### [Provided data]
####################
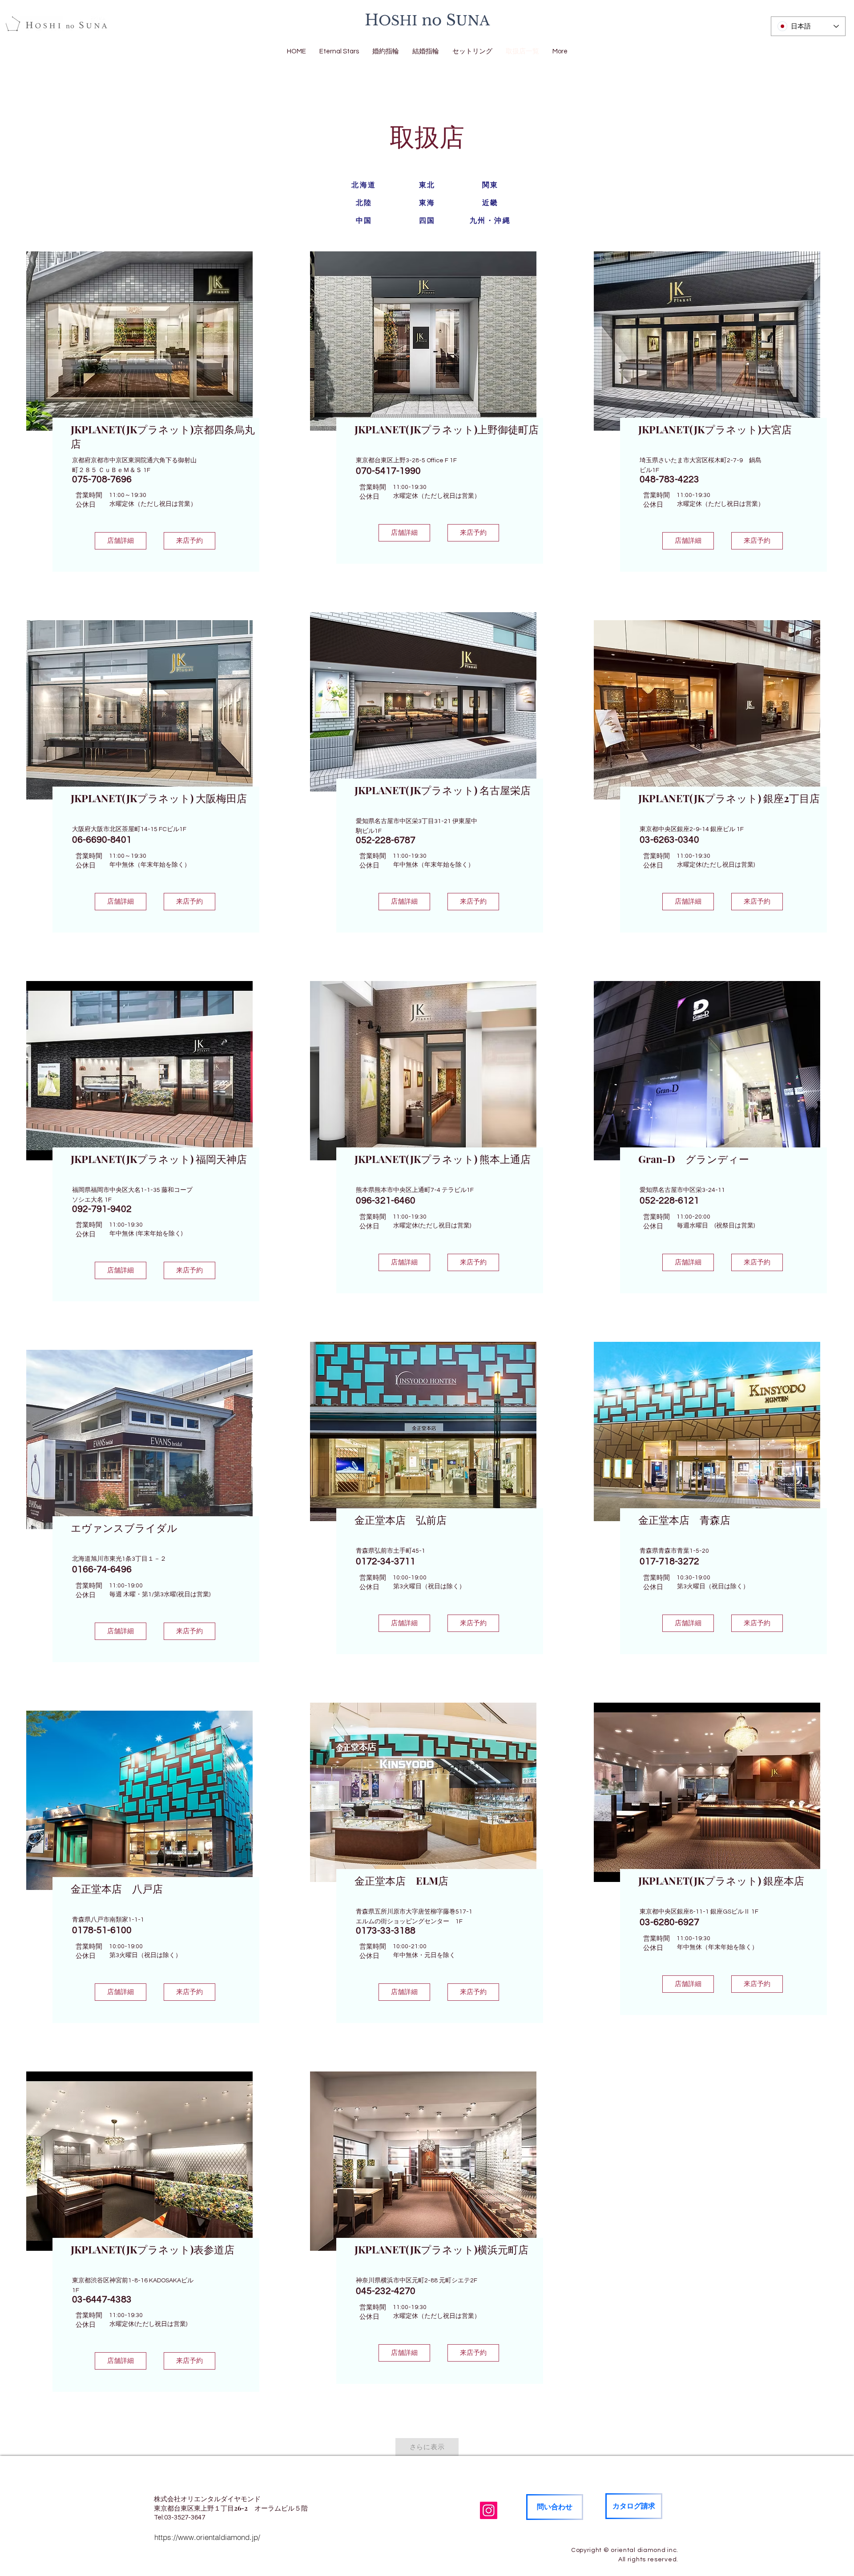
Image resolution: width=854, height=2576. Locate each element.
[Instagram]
####################
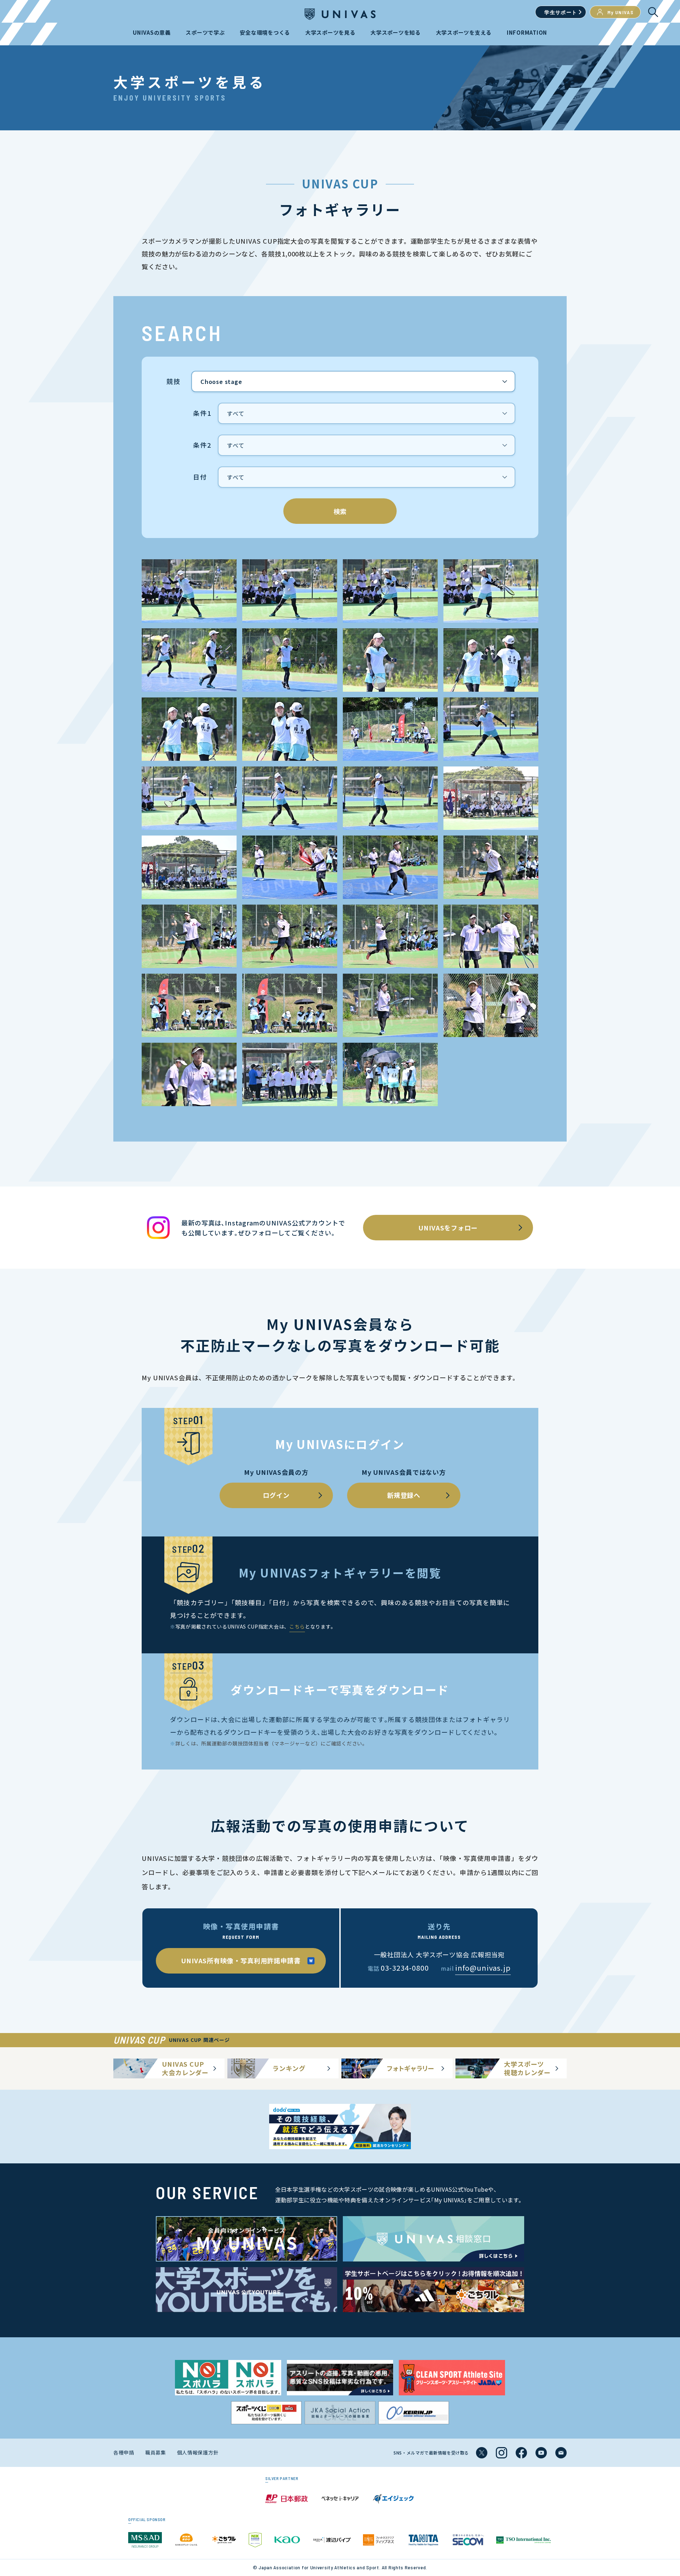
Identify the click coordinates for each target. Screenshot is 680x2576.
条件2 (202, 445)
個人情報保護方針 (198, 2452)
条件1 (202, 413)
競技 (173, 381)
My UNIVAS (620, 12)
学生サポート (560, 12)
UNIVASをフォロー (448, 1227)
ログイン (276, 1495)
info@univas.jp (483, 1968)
####################
### [Directions for this task]
Among the lines above, repeat exactly those from the line with "個人情報保護方針 (198, 2452)" to the line with "info@univas.jp (483, 1968)", counting both ends.

### [Result of this task]
個人情報保護方針 (198, 2452)
条件1 (202, 413)
競技 (173, 381)
My UNIVAS (620, 12)
学生サポート (560, 12)
UNIVASをフォロー (448, 1227)
ログイン (276, 1495)
info@univas.jp (483, 1968)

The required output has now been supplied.